(Problem to work on): Switch "Inbox" to "Outbox" in the listing from the line with "ANOTHER (542, 710)" up to and including the line with "Different (1011, 299)", and give back only those lines with nothing else changed.

(Records shown):
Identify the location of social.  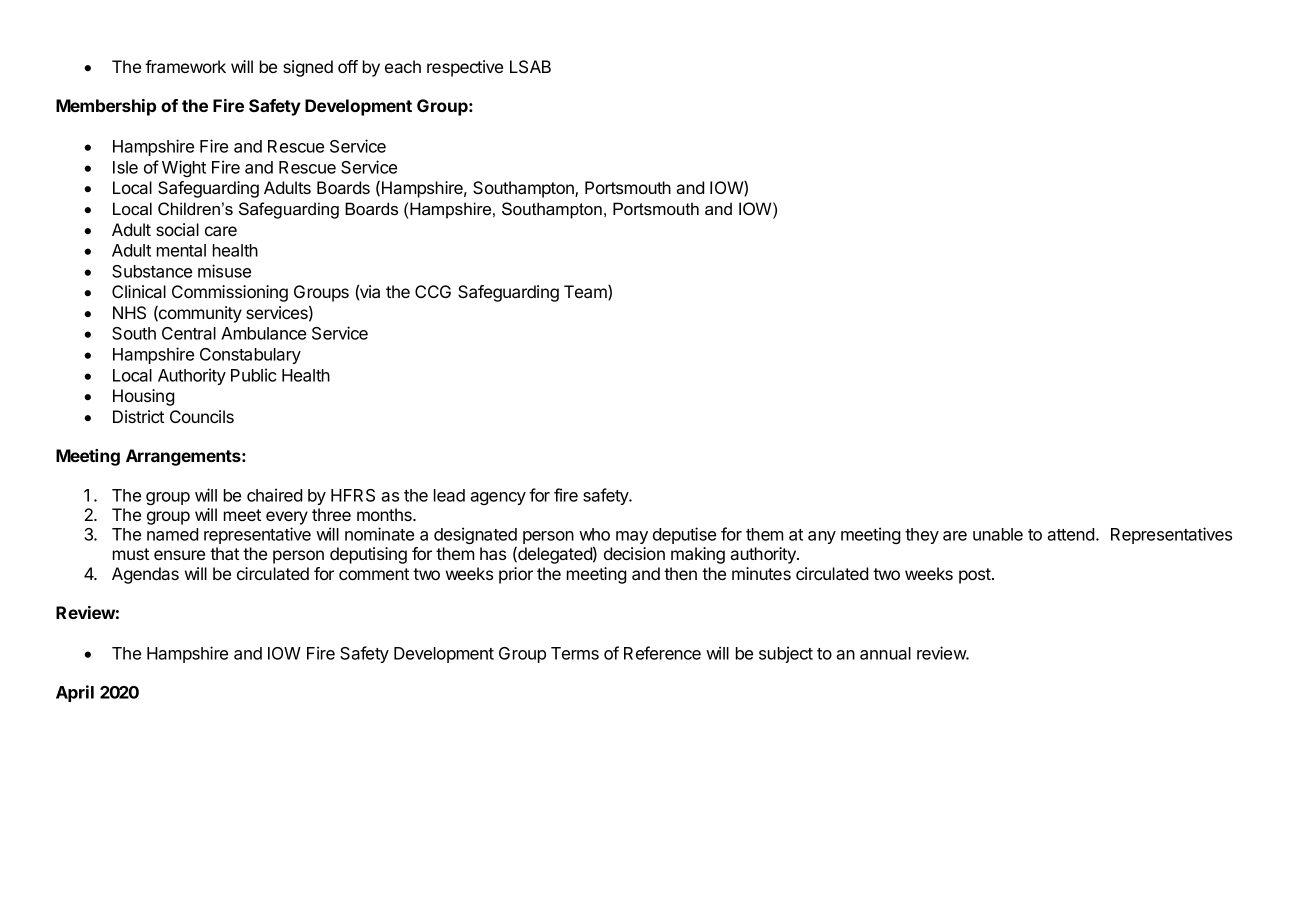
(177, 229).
* * *
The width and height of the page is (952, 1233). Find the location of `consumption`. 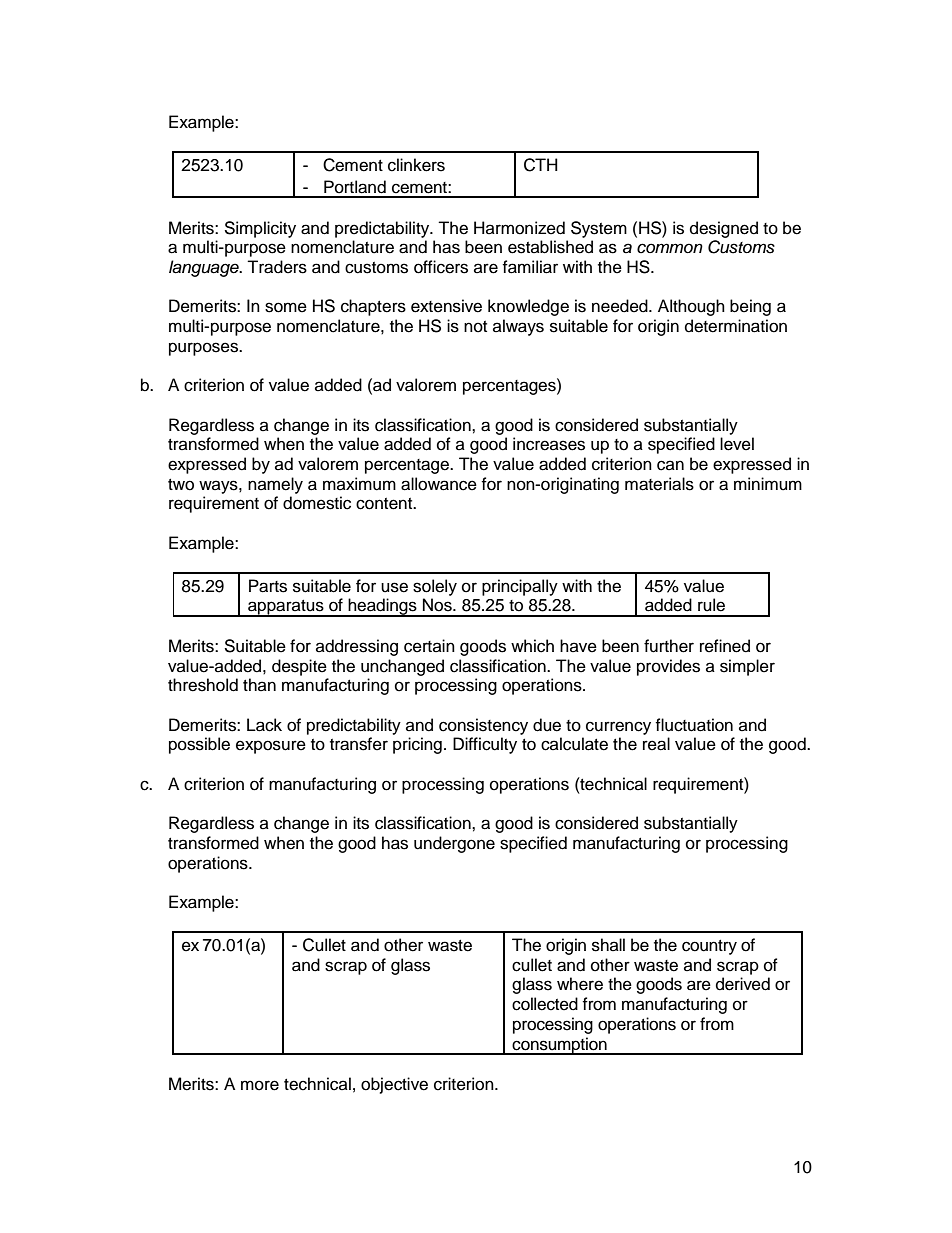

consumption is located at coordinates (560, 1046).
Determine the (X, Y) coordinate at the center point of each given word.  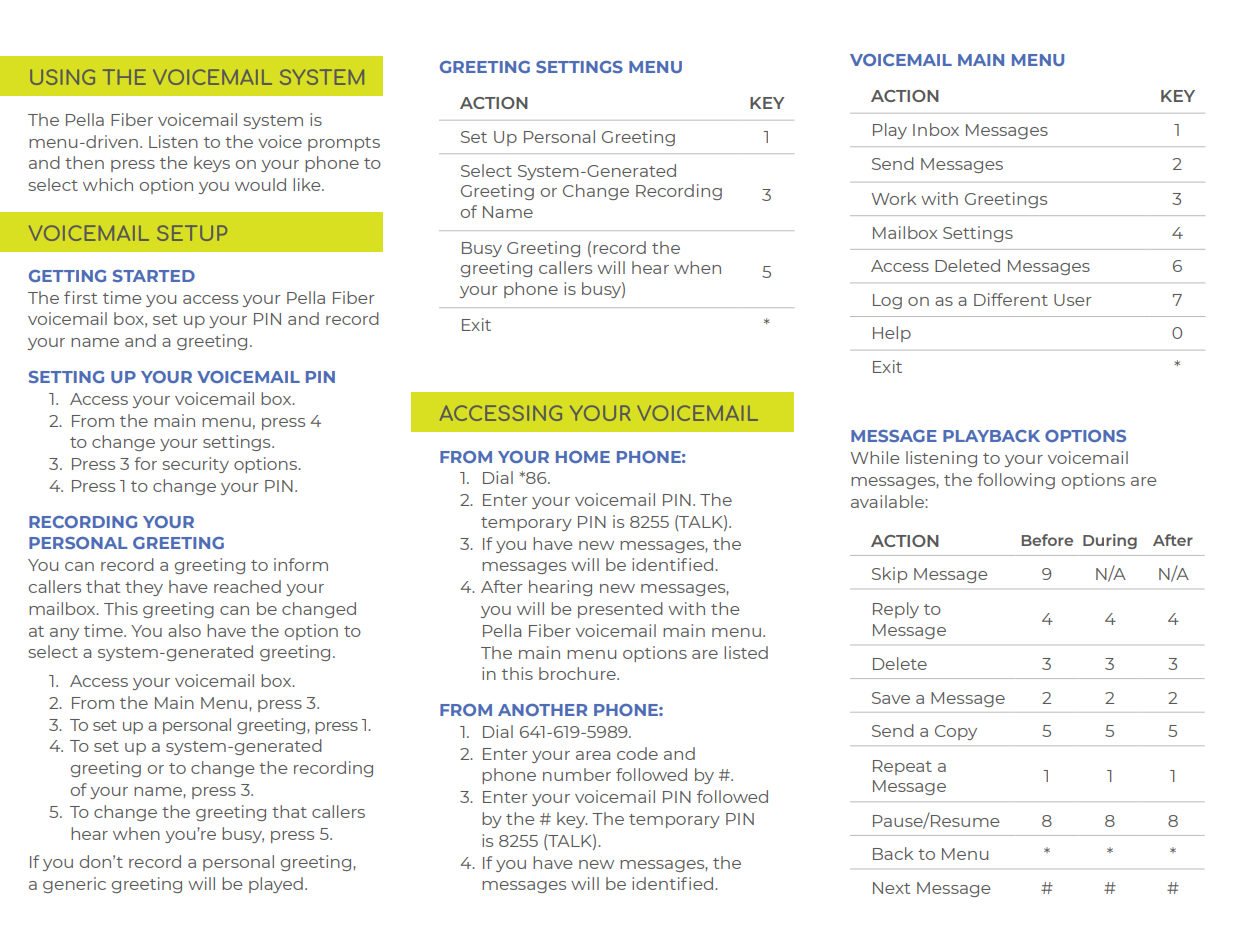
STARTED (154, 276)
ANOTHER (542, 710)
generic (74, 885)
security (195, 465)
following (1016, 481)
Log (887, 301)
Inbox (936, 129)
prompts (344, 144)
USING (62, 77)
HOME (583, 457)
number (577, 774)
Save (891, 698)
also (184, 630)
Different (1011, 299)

(Response to this exercise):
ANOTHER (542, 710)
generic (74, 885)
security (195, 465)
following (1016, 481)
Log (887, 301)
Outbox (936, 129)
prompts (344, 144)
USING (62, 77)
HOME (583, 457)
number (577, 774)
Save (891, 698)
also (184, 630)
Different (1011, 299)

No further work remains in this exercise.